The problem occurs when I want to add another comment. I go to the comment cell as above, and insert a new line by typing <cntl><option> <carriage return> and the text of the comment. In the formula bar, this looks perfect. But when I got back to the table, the comments cell has been reformatted as wrap, and may now be 10 or 15 lines long. If I
reformat the cell as no wrap, it goes back to the way it was.

The question is what is causing Excel to change the format of the cell, and how can I stop that from happening.

Background on the source document. Apple used to have a productivity suite called AppleWork, which had a very simple database component (really just tables like I described above). That suite was replaced by iWorks, then Numbers, etc. But the replacements did not include a database component, and Apple’s recommended db product did not do what I needed. MacOS only supported the AppleWork until OS 10.6.8 (Snow Leopard), which was replaced about 2013. I kept an old Mac with that OS just to keep running the app, but now I am trying to get the functionality I want on a 2020 iMac, so I have experimented with various ways to export/save as from the old Mac, paste/import to Excel, and format things in Excel to get to where I am now.

Thanks for any suggestions you can provide.

Bill

@billjazz 

Oh, my! So you are using Excel really as a database manager. Excel does work for that, has some really good tools for it, in fact. You might want to look into a full database manager instead. Access (sadly) isn't available for Apple (I'm on Apple's various computers as well; iMac, MacBook, Mac Mini).... I used to have Access, at work, on a Windows system. It's powerful.

 

There are alternatives, but I've not had any real need. Airtable is one, and I do know folks have had good results with it.

 

In Excel, I'm going to defer to somebody else on your formatting/re-formatting frustrations. I have no magic bullet there.

 

One thought I have, though, is to separate that column with all the comments from the rest of your table. Make sure there's a project code or some other unique identifier so that you can join the two tables whenever you want to (joining in much the way you would with a relational database).

 

But that may not be functional with how you actually USE your data.

 

Are you familiar with the new Dynamic Array functions? FILTER in particular, and how it could help in your searching of all those rows based on multiple criteria?
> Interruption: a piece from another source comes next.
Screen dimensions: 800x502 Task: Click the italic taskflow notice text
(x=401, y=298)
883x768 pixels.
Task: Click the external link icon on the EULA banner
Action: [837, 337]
If not, here's  a helpful introduction:

https://www.youtube.com/watch?v=9I9DtFOVPIg

 

I'm sorry I can't be more helpful....it really does sound more like an application calling for a more robust database manager.

Learn everything about our brand-new Dynamic Arrays and how you can use them to build advanced spreadsheets. Arrays (CSE) have long been present in Excel, but were limited to power users. With Dynamic Arrays we have rebuilt the calc engine, effectively turning all formulas into array formulas ...
Thanks for your suggestions.

Although the data was from a simple database manager, I only need to display, filter and sort on multiple (but simple) criteria and search in one column for a single term. I do not use any of the other features of a database manager.

Excel seems to do everything I need except for the frustrating formatting issue.

A few years ago I did look into Mac based DBMS, but did not find one that would let me export the data with embedded CRs into a cell. I even spent a while at the Apple Genius Bar trying to move data from Appleworks to the then Apple recommended database product, Benneto (sp?), and they could not figure out how to do it. And, of course, Benneto is now gone too, so I would still be in the same place if I switched to Benneto. At least Excel looks like it will stay around indefinitely, so I will be a cautious about small company products.

I have only used Excel for simple spread sheets in the past, and my next task is to find a way to set up frequently used filters and sorts as one or two click tasks and not go thru menus. And there is probably a way to make the cell (or whole column) reformatting a one click operation instead of going thru menus. I’m hoping your pointer to dynamic arrays will help with that.